How to protect from scams

Published

on

Dear DO Line Readers: National Consumer Protection Week begins Sunday, Feb. 28. The Federal Trade Commission (FTC) and more than 100 federal, state, and local agencies, consumer groups and national advocacy organizations will participate in the 23rd annual National Consumer Protection Week (NCPW). It will run through March 6.

Martha Higbie
[email protected]

NCPW is a coordinated campaign designed to focus on the importance of keeping consumers informed.

• • • •

We decided to participate in this Consumer Protection Week by checking out some of the worst money and phone scams so that our Daily News DO Line readers will be informed. We know that our weekly readers may recognize these scams from previous articles.

 Phone scams: The FTC says that people might a lot of money to phone scams – sometimes their life savings. Scammers have figured out countless ways to cheat people out of their money over the phone. In some scams, they act friendly and helpful. In others, they might threaten or try to scare people. One thing we can count on is that a phone scammer will try hard to get money or personal information to commit identity theft.
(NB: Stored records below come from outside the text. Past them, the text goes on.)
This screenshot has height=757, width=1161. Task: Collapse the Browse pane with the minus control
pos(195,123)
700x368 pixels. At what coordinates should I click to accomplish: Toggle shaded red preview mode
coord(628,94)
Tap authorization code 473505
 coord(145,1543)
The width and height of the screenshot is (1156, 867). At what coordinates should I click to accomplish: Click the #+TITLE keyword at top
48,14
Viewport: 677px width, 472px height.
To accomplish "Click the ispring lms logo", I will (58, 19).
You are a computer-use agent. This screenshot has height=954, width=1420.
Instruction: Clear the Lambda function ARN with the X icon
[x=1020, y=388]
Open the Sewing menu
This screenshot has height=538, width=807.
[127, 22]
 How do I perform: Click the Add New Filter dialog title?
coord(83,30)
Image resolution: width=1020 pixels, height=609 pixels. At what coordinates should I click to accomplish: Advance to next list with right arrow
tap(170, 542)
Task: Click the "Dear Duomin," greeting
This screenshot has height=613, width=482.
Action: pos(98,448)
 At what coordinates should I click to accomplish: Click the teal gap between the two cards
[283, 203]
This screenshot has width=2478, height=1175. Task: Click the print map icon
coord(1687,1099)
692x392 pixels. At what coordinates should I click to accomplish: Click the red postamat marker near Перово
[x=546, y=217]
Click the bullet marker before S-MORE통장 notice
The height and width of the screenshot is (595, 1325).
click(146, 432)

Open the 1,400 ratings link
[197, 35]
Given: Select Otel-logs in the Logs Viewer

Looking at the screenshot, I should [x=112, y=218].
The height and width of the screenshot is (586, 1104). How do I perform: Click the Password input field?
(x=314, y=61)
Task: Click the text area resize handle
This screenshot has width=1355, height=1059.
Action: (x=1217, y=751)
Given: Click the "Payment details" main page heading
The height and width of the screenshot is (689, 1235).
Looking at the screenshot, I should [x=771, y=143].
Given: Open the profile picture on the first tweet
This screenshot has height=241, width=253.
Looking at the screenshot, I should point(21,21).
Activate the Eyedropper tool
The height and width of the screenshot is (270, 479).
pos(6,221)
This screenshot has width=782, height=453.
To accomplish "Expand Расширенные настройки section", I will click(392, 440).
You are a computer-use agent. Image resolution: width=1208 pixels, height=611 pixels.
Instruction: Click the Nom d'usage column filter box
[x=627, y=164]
• Imposter scams: A scammer pretends to be someone you trust such as a government agency like the Social Security Administration, the IRS, or someone claiming there is a problem with your computer. The scammer can even have a fake name or number that shows up on your caller ID to convince you.

• Debt relief and credit repair scams: Scammers will offer to lower your credit card interest rates, fix your credit, or get your student loans forgiven if you pay their company a fee first. But you could end up losing your money and ruining your credit.

• Charity scams: Scammers like to pose as charities. Scams requesting donations for disaster relief efforts are especially common on the phone. We should always check out a charity before giving money. Also, do not feel pressured to give immediately while on the phone.

• Trials that are “Free”: A caller might promise a free trial but then sign you up for products — sometimes lots of products — that you are billed for every month until you cancel.

Here’s how we can stop calls from scammers:

• Hang up. When you receive a robocall, don’t press any numbers. Instead of letting you speak to a live operator or remove you from their call list, it might lead to more robocalls.

• Consider call blocking or call labeling. Scammers can use the internet to make calls from all over the world. They do not care if you are on the National Do Not Call Registry. That is why your best defense against unwanted calls is call blocking. Which type of call-blocking (or call-labeling) technology you use will depend on the phone — whether it is a mobile phone, a traditional landline, or a home phone that makes calls over the internet (VoIP). It is recommended that you see what services your phone carrier offers and look online for expert reviews. For mobile phones, you can check out the reviews for different call-blocking apps in your online app store.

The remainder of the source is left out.